▶ Word and item position data

***

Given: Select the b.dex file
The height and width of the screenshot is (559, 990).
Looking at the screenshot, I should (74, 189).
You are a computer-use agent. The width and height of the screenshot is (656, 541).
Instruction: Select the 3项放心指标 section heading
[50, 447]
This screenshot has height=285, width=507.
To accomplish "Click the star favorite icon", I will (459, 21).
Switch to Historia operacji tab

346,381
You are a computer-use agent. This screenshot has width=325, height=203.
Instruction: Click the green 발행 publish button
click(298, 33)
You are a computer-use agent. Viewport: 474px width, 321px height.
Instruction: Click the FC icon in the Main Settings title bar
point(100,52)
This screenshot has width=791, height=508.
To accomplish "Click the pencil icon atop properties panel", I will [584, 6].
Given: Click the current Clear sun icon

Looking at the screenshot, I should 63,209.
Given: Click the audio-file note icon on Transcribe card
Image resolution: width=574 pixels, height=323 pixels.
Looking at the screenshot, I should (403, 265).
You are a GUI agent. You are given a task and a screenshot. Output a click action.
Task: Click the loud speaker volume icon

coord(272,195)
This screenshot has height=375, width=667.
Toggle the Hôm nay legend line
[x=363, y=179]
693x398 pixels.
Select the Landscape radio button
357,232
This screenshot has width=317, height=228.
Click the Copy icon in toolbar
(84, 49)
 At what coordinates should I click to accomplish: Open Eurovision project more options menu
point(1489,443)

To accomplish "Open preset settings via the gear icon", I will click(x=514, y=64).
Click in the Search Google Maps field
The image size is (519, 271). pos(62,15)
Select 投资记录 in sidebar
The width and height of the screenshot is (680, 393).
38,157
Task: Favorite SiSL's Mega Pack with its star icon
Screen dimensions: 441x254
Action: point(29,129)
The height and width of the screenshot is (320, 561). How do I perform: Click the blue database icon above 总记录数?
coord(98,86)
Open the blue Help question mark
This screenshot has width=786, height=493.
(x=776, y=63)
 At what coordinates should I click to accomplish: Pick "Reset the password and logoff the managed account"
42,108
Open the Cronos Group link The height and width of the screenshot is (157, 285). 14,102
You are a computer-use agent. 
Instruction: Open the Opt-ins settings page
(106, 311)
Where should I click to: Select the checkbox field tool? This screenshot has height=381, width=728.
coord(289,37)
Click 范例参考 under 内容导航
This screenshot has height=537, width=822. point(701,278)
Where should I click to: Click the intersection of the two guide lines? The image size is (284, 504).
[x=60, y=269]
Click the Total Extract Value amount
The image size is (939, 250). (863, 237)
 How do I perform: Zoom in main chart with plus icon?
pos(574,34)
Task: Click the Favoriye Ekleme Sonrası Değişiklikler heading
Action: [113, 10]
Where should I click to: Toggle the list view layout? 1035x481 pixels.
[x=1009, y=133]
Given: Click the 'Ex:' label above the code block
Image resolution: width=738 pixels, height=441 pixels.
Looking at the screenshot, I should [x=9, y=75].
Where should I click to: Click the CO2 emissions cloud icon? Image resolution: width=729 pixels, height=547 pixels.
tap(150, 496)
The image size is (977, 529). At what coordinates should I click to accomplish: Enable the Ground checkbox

***

▶ WHAT NEEDS TO BE DONE
Copy the part of the data above that opens with the line containing "Open the blue Help question mark" and closes with the line containing "[x=1009, y=133]", keeping every line unchanged.

▶ RESPONSE TO THE EXERCISE
Open the blue Help question mark
This screenshot has width=786, height=493.
(x=776, y=63)
 At what coordinates should I click to accomplish: Pick "Reset the password and logoff the managed account"
42,108
Open the Cronos Group link The height and width of the screenshot is (157, 285). 14,102
You are a computer-use agent. 
Instruction: Open the Opt-ins settings page
(106, 311)
Where should I click to: Select the checkbox field tool? This screenshot has height=381, width=728.
coord(289,37)
Click 范例参考 under 内容导航
This screenshot has height=537, width=822. point(701,278)
Where should I click to: Click the intersection of the two guide lines? The image size is (284, 504).
[x=60, y=269]
Click the Total Extract Value amount
The image size is (939, 250). (863, 237)
 How do I perform: Zoom in main chart with plus icon?
pos(574,34)
Task: Click the Favoriye Ekleme Sonrası Değişiklikler heading
Action: [113, 10]
Where should I click to: Toggle the list view layout? 1035x481 pixels.
[x=1009, y=133]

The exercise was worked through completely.